Excerpted data START

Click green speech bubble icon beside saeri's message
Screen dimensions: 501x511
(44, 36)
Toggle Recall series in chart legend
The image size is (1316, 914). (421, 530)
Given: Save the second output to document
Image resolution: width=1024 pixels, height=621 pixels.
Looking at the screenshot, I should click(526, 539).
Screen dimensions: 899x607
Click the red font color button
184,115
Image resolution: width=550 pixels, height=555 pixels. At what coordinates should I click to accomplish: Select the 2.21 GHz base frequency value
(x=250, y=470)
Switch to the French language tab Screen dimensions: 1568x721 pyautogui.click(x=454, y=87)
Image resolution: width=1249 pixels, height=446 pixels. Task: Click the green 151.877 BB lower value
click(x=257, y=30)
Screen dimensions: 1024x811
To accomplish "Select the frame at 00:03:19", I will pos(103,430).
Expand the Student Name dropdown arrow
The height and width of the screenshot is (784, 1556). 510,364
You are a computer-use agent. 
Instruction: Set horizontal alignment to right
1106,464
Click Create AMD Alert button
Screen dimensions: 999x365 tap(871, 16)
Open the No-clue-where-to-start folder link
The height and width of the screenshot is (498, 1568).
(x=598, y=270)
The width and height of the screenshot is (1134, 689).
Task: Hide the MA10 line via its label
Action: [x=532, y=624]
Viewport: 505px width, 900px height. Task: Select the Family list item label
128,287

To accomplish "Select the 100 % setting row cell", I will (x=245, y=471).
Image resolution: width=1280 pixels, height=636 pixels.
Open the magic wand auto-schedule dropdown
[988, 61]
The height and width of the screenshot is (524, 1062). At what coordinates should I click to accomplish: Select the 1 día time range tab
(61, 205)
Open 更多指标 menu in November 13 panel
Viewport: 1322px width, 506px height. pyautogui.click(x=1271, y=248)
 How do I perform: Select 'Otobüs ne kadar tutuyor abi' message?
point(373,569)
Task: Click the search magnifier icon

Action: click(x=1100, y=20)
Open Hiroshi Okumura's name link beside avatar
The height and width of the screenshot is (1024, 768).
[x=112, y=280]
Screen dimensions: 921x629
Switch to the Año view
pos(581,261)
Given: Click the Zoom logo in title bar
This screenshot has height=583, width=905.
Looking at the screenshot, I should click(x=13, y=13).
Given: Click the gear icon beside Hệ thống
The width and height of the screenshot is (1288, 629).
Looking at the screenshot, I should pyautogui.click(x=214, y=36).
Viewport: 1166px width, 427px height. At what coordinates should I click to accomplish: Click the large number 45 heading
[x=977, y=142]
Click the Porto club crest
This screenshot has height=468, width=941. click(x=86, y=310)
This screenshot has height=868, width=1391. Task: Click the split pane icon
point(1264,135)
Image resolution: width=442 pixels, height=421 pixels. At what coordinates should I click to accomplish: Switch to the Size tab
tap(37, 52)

Excerpted data END

Exercise details: Bring together every line in the entries that holds the string "link".

The answer:
Open the No-clue-where-to-start folder link
Open Hiroshi Okumura's name link beside avatar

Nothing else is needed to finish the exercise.